Two events pivotal to Araki’s life and work took place in the late 1960s: his father died in 1967, and he met his future wife, Yoko Aoki, then working as a typist at Dentsu, the following year. Death and love would become two of the principal driving forces behind Araki’s profoundly human photography, and Yoko would become Araki’s most frequent photographic subject. The couple wed in 1971 and embarked on a honeymoon, which Araki extensively photographed. With its narrative style, personal tone, and vernacular aesthetic, the resulting volume—Sentimental Journey (1971)—is regarded as one of the most important Japanese photobooks of the twentieth century. Araki’s growing success as a photographer allowed him to leave Dentsu to focus solely on his artistic career in 1972.

Araki has referred to his wide-ranging and eclectic work as “I-photography,” after the “I-novel,” a Japanese confessional literary genre often written in the first person. His unwavering concentration on his own life and experiences—sexual and otherwise—pushed against the dominant documentary photographic aesthetic, epitomized by such figures as Hiroshi Hamaya, as well as the are-bure-boke (grainy, blurry, and out-of-focus) aesthetic of the Provoke movement, prevalent in Japanese avant-garde photography beginning in the late 1960s. Araki tackled these approaches head-on in his series Pseudo-Reportage. The related photobook, published in 1980, pairs these quasi-documentary pictures with misleading captions, underscoring the problematic nature of photographic veracity.

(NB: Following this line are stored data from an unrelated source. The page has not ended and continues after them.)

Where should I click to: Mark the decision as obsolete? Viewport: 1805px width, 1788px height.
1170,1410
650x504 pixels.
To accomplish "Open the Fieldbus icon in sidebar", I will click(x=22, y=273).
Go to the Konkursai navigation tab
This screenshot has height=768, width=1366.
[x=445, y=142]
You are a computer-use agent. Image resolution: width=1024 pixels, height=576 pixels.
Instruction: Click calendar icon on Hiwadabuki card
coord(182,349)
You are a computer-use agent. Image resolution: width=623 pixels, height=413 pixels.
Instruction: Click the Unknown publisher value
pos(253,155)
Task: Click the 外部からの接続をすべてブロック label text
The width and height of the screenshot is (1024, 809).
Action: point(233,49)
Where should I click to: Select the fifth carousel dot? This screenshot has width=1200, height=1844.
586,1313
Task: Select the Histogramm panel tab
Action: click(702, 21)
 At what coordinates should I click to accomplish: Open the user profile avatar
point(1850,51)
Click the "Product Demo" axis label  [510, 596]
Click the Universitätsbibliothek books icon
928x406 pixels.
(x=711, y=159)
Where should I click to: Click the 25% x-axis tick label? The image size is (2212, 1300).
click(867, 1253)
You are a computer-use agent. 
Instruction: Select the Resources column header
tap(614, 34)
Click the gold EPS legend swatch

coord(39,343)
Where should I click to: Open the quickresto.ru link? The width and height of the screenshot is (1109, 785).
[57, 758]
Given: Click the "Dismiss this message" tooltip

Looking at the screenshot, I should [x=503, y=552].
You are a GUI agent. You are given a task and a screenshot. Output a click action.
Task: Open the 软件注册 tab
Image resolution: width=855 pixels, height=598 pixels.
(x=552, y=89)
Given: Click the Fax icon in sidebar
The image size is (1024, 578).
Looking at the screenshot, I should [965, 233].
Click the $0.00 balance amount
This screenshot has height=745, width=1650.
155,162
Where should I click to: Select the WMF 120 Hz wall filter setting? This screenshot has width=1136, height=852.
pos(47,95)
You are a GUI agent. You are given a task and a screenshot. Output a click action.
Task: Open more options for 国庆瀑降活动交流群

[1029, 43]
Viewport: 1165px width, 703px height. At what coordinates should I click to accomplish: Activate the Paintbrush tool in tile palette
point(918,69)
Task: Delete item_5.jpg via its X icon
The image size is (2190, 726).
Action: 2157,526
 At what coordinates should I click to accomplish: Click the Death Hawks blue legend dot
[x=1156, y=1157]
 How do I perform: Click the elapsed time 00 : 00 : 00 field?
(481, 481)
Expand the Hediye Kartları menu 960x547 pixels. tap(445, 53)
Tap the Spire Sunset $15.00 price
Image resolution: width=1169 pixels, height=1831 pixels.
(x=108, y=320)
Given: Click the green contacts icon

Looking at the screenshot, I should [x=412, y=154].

After Yoko passed away, in 1990, Araki began a host of new projects, even using his own diagnosis with prostate cancer in 2008 as a jumping-off point to explore the diminishing status of analog photography. 2THESKY, my Ender (2009) consists of photographs covered with salt, which will cause the object to deteriorate over time, mirroring the physical decline of the photographer himself. While he was not included in the landmark exhibition New Japanese Photography at the Museum of Modern Art in New York in 1974, organized by John Szarkowski and Shoji Yamagishi, he was included in Yamagishi’s second exhibition collaboration in the United States, Japan: A Self-Portrait at the International Center of Photography in New York in 1979. Araki gained international exposure in Europe prior to this, participating in Neue Fotografie aus Japan at the Kulturhaus der Stadt, Graz, Austria, his first group show outside Japan, in 1977. His first international solo show took place in 1992: Akt-Tokyo: Nobuyoshi Araki 1971–1991 at the Forum Stadtpark, Graz.